Appeal from Sedgwick District Court; Clark V. Owens II, Judge.
Carl F.A. Maughan and Catherine A. Zigtema, of Maughan & Maughan LC, of Wichita, for appellant. David Lowden, chief attorney, Nola Tedesco Foulston, district attorney, and Derek Schmidt, attorney general, for appellee.
Before GREEN, P.J., MARQUARDT, J., and BRAZIL, S.J.
MEMORANDUM OPINION
PER CURIAM.
In 1991, Edward Newson pled guilty to one count of indecent liberties with a child. Several years after his conviction, he began filing motions claiming that his sentence was illegal. In 2004, a panel of this court determined that Newson's sentence was not illegal. Newson, however, did not agree and continues to make the same claim. This appeal follows the district court's most recent dismissal of Newson's motion to correct an illegal sentence. We dismiss.
Pursuant to a plea agreement, in 1991, Edward Newson entered an Alford plea of guilty to indecent liberties with a child. The district court imposed a 5–year suspended sentence on October 4, 1991, and explained:
“Now, what this means, Mr. Newson, is that I'm not going to sentence you to any prison time today. I'm going to suspend imposition of sentence, which means if you violate any conditions of the suspended sentence that I'm going to outline here in just a minute that you could later be brought back before the Court and sentenced at that time and any sentence that would be imposed at that point in time might not be the minimum sentence.

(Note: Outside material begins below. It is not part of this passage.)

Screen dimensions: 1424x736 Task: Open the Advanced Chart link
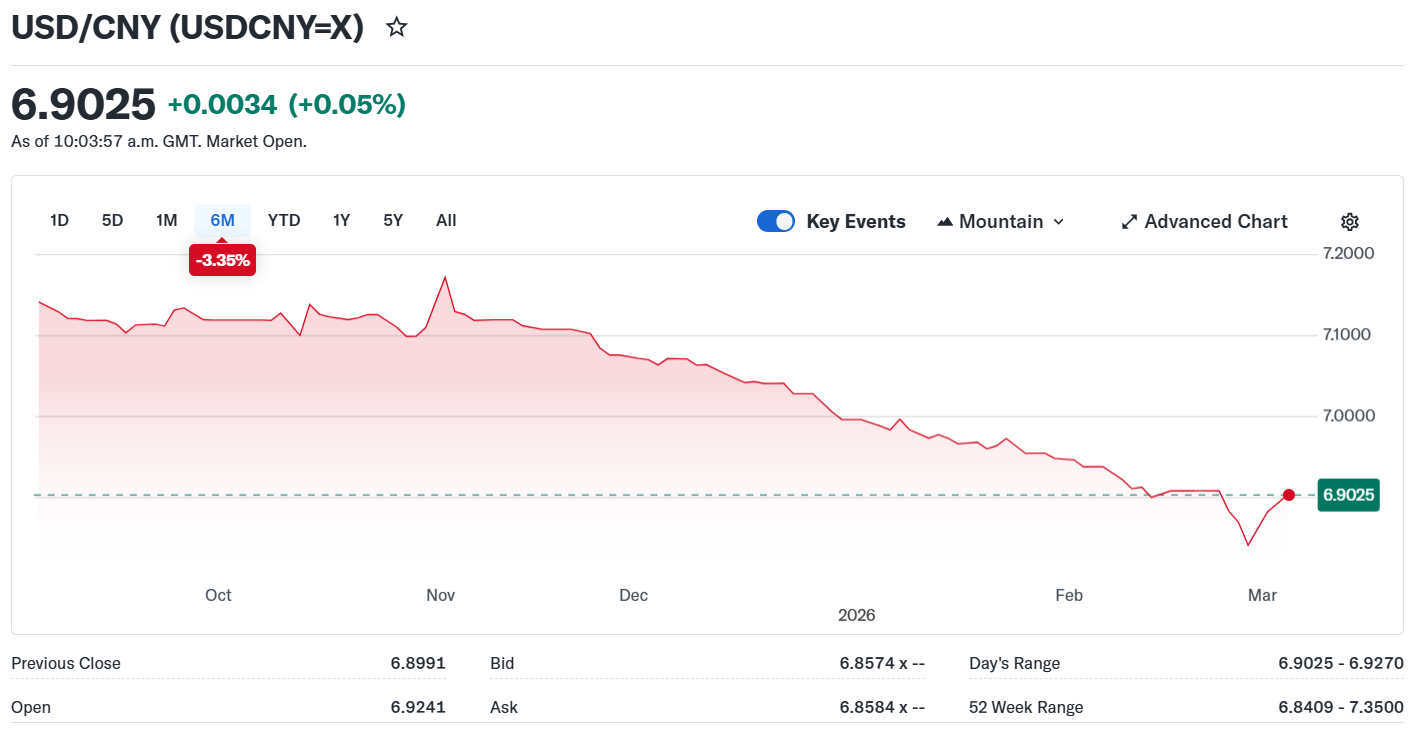1215,222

“The minimum sentence that you could receive could either be a three-year, four-year, or five-year minimum sentence in the state penitentiary, but that would be something that would be later determined if you should violate any conditions of your suspended sentence.”

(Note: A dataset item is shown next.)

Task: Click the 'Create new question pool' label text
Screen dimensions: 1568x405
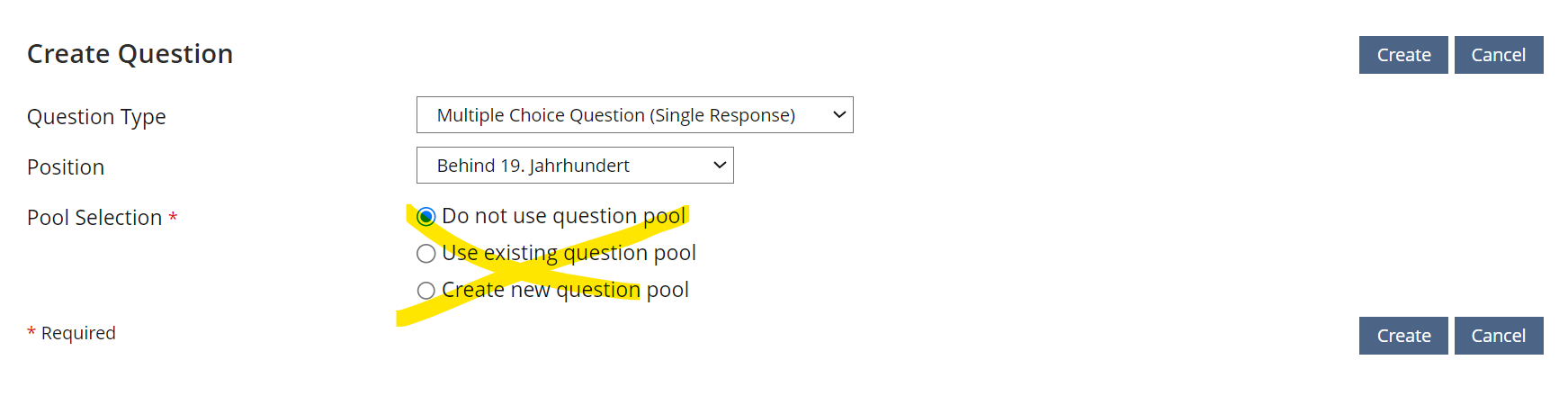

In 1996, Newson admitted to violating the terms of his sentence. The district court revoked Newson's suspended sentence, imposed an indeterminate 5– to 20–year sentence, and granted probation.
“And to help assure that the Court means business on this, I—the sentence was initially suspended, so I'm going to impose a sentence at this time and again grant that probation, reinstatement of probation from that sentence, and I'm going to impose the maximum sentence. It's going to be a minimum sentence of 5 years and a maximum sentence of 20 years, which then converts to Severity Level 3, Criminal History Category G under the sentencing guidelines law, and that will convert for a maximum sentence of 64 months under sentencing guidelines.”
In 1997, following another probation violation, the district court revoked Newson's probation, ordered him to serve the underlying sentence, and informed him that the sentence would not likely be converted.
“So, I'm going to revoke the probation that was previously granted in this case and order the defendant to serve the sentence, which under the pre-guidelines law is a five year minimum and 20 year maximum, and will convert under the sentencing guidelines to a Severity Level 3, criminal history G, with a sentence of 64 months.
“Probably the Department of Corrections will not convert him, because number one, he probably is not convertible anyway; but even if he were, it would not be to his advantage to be converted, because his sentence under the old law is less than it would be under the new law.
“So, he would be eligible for a parole under the old law after about two and a half years, while a 64 month sentence is considered to be considerably more than that. So, I would anticipate that he would not actually be converted under that.
“I still have to make these findings, that it is up to the Department of Corrections to make the conversion calculations to see if he would benefit, even if he would not be eligible.”
Beginning in June 1999, Newson filed several motions asking the court to correct his sentence. Newson had the erroneous belief that the district court improperly resentenced him “to a term of 5–20 years, violating his original plea agreement of a 3–10 year sentence .” A panel of this court addressed Newson's appeal of the denial of his motion to correct an illegal sentence. After thorough analysis, the Court of Appeals concluded that the district court did not abuse its discretion in sentencing Newson and found that his sentence was not illegal. State v. Newson, No. 89,155, 2004 WL 835848 (Kan.App.) (unpublished opinion), rev. denied 278 Kan. 850 (2004).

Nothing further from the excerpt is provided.